═════ TEXT SHOWN ═════

This is just what my friend was advising, and this is the advise that sent me into my downward spiral as it changed my plan! Ahhh, the confusion!! : )

Thanks for the perspective.


----------



## BigJoe16 (Feb 20, 2012)

You sound like you made up your mind but you could buy a used TS and chop saw to save money. Then after using them for a while, decide what one is more valuable to you, and buy a nice new one that will last a lifetime. Then you know you made the best decision based on your circumstances and requirements.


----------



## woodnthings (Jan 24, 2009)

*RAS "climb"*

Since the saw enters the work from above and is pulled in from the back of the table, proper technique, you must use a proper blade.

The blade should have a zero or negative hook to the teeth, rather than a positive hook which tends to feed aggressively and "climb" back toward you.

Modern blades have the proper hook angle, where back in the day it was not widely understood about climbing. We just dealt with it by holding back on the saw handle.
So fear not with today's blades. :no: bill

BTW good choice on the Saw Stop.


----------



## ericc22 (May 10, 2012)

═════

*TASKS TO PERFORM*
• a. According to the forum thread above, why should a radial arm saw blade have a zero or negative hook on its teeth? Answer in one to three sentences.
• b. In the forum thread above, what does BigJoe16 suggest buying used to save money?
• c. Reproduce everything in the forum thread from "This is just" down to "for the perspective.".

═════ PROVIDED RECORDS ═════

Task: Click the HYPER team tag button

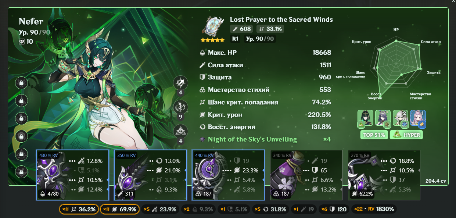Action: [x=406, y=135]
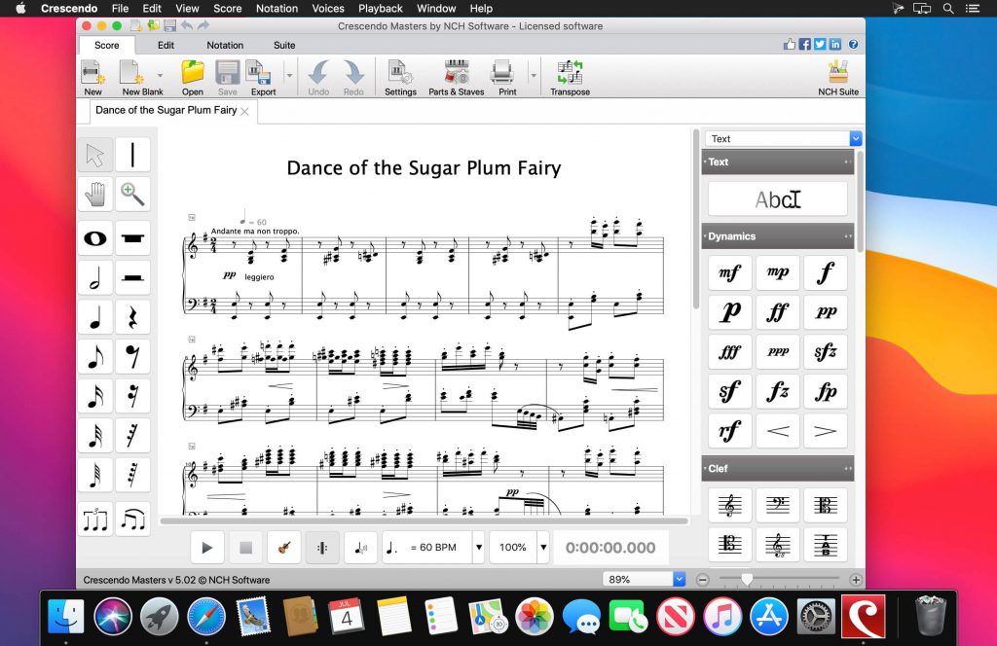This screenshot has height=646, width=997.
Task: Select the whole rest tool
Action: [x=132, y=238]
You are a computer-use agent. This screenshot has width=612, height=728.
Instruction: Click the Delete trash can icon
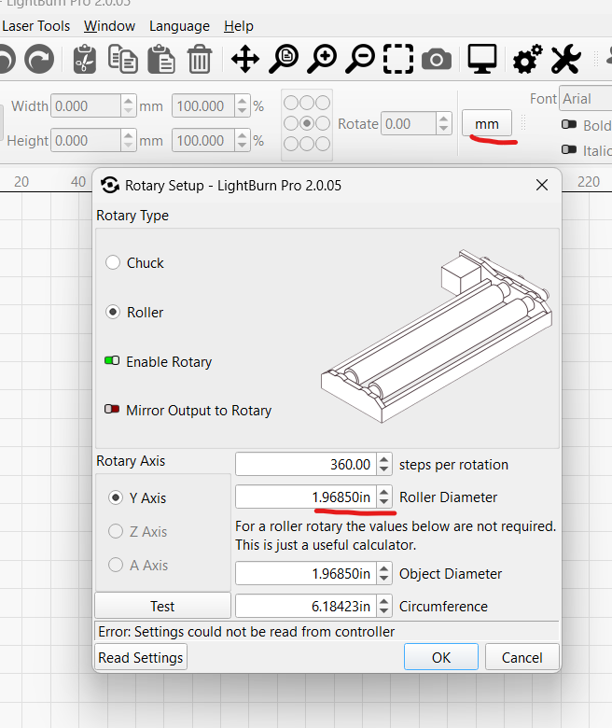coord(199,60)
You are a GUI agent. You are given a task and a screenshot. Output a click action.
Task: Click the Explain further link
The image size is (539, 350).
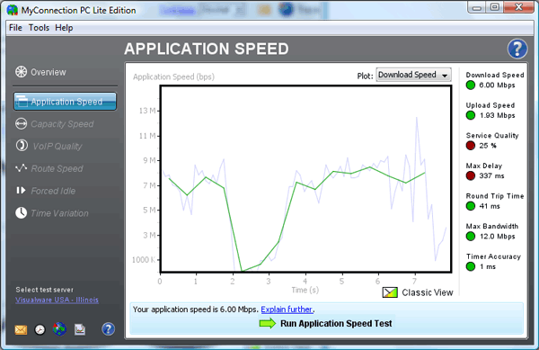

═════

*ANSWERS TO EACH TASK*
• a. A blade with a positive hook tends to feed aggressively and "climb" back toward the operator. A zero or negative hook avoids this.

• b. A used TS and a chop saw.

• c.
This is just what my friend was advising, and this is the advise that sent me into my downward spiral as it changed my plan! Ahhh, the confusion!! : )

Thanks for the perspective.